** DIRECTIONS **
Retype the records from the line containing "coordinates (836, 371)." up to and including the last line of the records, character for character.

** RECORDS PROVIDED **
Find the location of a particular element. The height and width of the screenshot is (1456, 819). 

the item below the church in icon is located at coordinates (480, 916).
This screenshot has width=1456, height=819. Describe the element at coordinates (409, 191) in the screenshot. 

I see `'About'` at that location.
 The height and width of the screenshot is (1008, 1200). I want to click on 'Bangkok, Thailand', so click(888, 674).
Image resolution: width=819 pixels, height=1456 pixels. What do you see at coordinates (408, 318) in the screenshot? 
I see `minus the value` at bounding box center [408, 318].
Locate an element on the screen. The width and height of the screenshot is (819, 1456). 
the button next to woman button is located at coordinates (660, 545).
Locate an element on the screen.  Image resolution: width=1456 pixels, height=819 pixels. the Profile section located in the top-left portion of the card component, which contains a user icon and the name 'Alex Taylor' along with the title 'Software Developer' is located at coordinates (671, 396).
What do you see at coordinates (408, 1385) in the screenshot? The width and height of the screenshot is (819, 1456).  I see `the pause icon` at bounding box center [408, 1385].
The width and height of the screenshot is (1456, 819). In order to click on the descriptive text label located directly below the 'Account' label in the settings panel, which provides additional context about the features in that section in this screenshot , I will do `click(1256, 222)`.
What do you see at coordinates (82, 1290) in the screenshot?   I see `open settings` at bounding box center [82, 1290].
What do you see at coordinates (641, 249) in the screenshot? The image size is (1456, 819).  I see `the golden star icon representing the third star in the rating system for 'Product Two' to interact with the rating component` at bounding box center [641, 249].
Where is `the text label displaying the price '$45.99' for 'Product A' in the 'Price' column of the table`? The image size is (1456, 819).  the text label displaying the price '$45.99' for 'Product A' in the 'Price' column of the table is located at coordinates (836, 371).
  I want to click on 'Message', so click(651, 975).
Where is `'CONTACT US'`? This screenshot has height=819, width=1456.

** RESPONSE **
Where is `the text label displaying the price '$45.99' for 'Product A' in the 'Price' column of the table`? The image size is (1456, 819).  the text label displaying the price '$45.99' for 'Product A' in the 'Price' column of the table is located at coordinates (836, 371).
  I want to click on 'Message', so click(651, 975).
Where is `'CONTACT US'`? This screenshot has height=819, width=1456.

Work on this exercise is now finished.